Eric Ciotti, président du parti Union pour la République et député des Alpes-Maritimes, a vivement critiqué ce vendredi la politique française envers l’Algérie, la qualifiant de « faible et laxiste ». Ses déclarations interviennent dans un contexte déjà tendu entre les deux pays, notamment sur la question des visas et de l’immigration.
Des propos provocateurs envers l’Algérie
Dans une interview accordée à RMC et RMC Story, le député français a appelé à plus de « fermeté face à l’État algérien ». Il a notamment critiqué le refus présumé de l’Algérie de « réadmettre ses ressortissants entrés illégalement ou ayant commis des délits ».
Eric Ciotti s’est particulièrement indigné de la décision du ministre de l’Intérieur Bruno Retailleau d’accorder des visas aux imams algériens pour le mois de Ramadan, qualifiant cette décision de « folie » alors que, selon lui, « l’Algérie nous humilie ».
La réponse ferme de l’Algérie
Face à ces déclarations, le ministère des Affaires étrangères algérien a publié un communiqué ferme rejetant catégoriquement « tout ultimatum, mise en demeure ou menace ». L’Algérie a également annoncé qu’elle appliquerait strictement le principe de réciprocité concernant toutes les restrictions imposées à la circulation entre l’Algérie et la France.
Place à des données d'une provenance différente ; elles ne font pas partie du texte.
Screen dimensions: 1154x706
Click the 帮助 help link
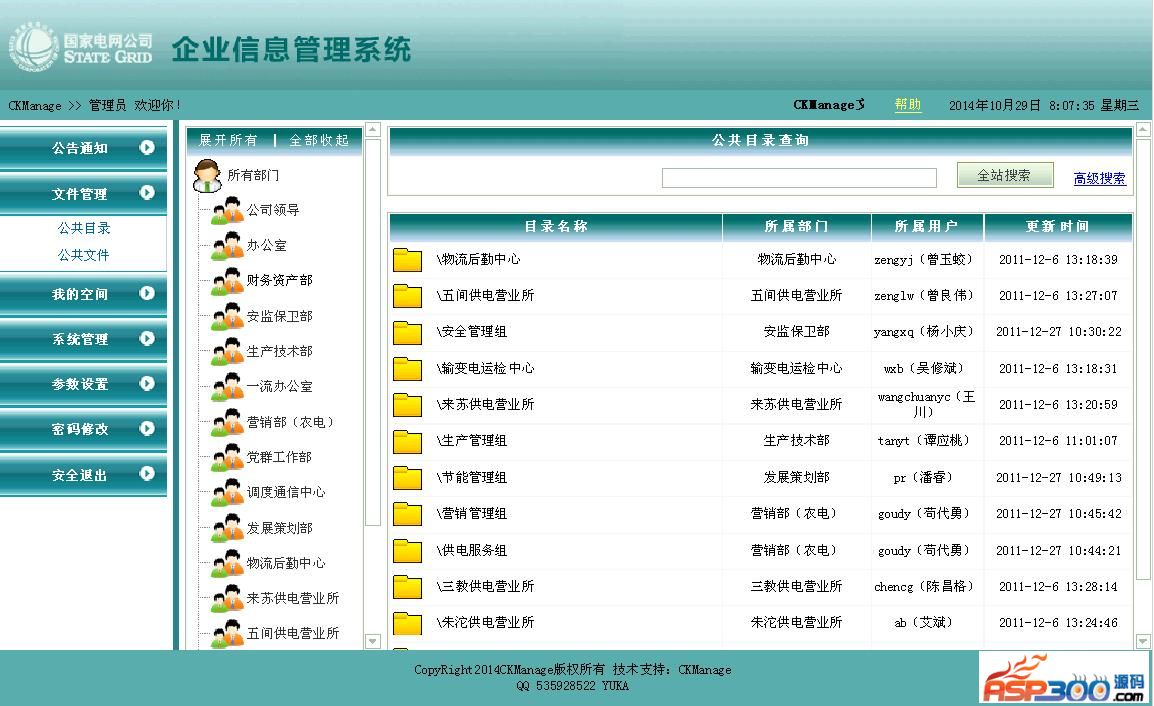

Le ministère algérien souligne que son pays « n’a initié aucune forme de rupture » et a maintenu une position de « calme, de pondération et de retenue ». Il rappelle également que les législations française et européenne, ainsi que les accords bilatéraux, sont en faveur de l’Algérie, particulièrement en ce qui concerne la protection consulaire de ses ressortissants.
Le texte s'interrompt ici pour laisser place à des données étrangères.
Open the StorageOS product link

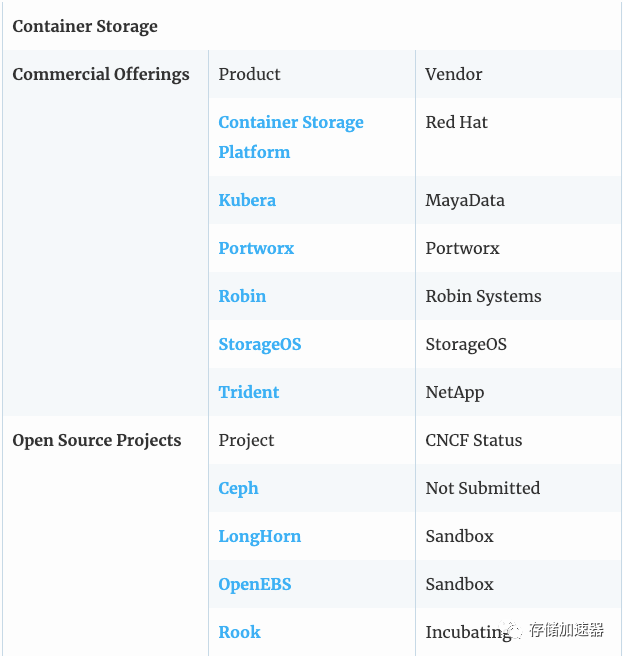click(x=259, y=344)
Impact sur les relations diplomatiques
Cette nouvelle tension diplomatique survient alors que les relations entre les deux pays connaissaient déjà des moments difficiles. L’Algérie a souligné que toute atteinte à la convention de 1968, déjà « vidée de sa substance », entraînerait une réponse équivalente concernant les autres accords et protocoles de même nature.
Le communiqué algérien précise que le pays reste attaché au respect du cadre juridique régissant la circulation des personnes entre l’Algérie et la France, « sans sélectivité et sans détournement des finalités fixées conjointement par l’Algérie et la France ».